We have shown previously that the muscarinic agonist, carbachol (CCh), transactivates the epidermal growth factor receptor (EGFr) via calmodulin, Pyk-2, and Src kinase activation. EGFr phosphorylation causes extracellular signal-regulated kinase (ERK) activation and inhibits CCh-stimulated chloride secretion across intestinal epithelial cells. Here we investigated whether CCh-stimulated EGFr transactivation involves EGFr ligand release. Pre-incubation of T-84 cell monolayers with a neutralizing antibody to the EGFr ligand binding domain decreased CCh-induced phosphorylation of EGFr and ERK. CCh-stimulated efflux of Rb-86(+) from T-84 cell monolayers, which parallels changes in chloride secretion, was potentiated by anti-EGFr pre-incubation. AntiEGFr did not reduce CCh-stimulated Pyk-2 phosphorylation. Co-incubation with the Src kinase inhibitor PP2 and anti-EGFr had an additive inhibitory effect on CCh-induced ERK phosphorylation greater than either inhibitor alone. CCh caused the basolateral release of transforming growth factor a (TGF-alpha) into T-84 cell bathing media. A metalloproteinase inhibitor, WAY171318, reduced CCh-induced phosphorylation of ERK and completely blocked EGFr phosphorylation and TGF-alpha release.

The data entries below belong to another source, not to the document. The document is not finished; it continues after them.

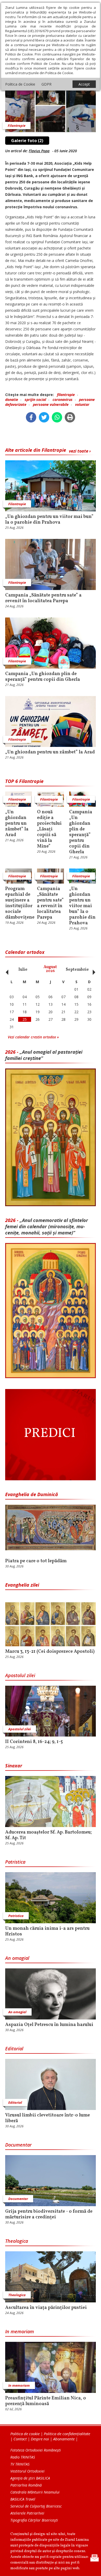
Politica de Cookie (20, 84)
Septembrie (77, 970)
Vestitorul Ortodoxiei (27, 2471)
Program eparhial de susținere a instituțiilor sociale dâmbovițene (18, 903)
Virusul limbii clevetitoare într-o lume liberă (47, 2118)
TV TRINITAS (20, 2464)
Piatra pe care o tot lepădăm (36, 1561)
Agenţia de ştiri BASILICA (30, 2478)
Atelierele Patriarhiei (27, 2513)
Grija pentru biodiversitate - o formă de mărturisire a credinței (48, 2214)
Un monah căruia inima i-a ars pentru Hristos (47, 1931)
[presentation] (5, 969)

We conclude that CCh-stimulated EGFr transactivation and subsequent ERK activation, a pathway that limits CCh-induced chloride secretion, is mediated by metalloproteinase-dependent extracellular release of TGF-a and intracellular Src activation. These findings have important implications for our understanding of the role of growth factors in regulating epithelial ion secretion.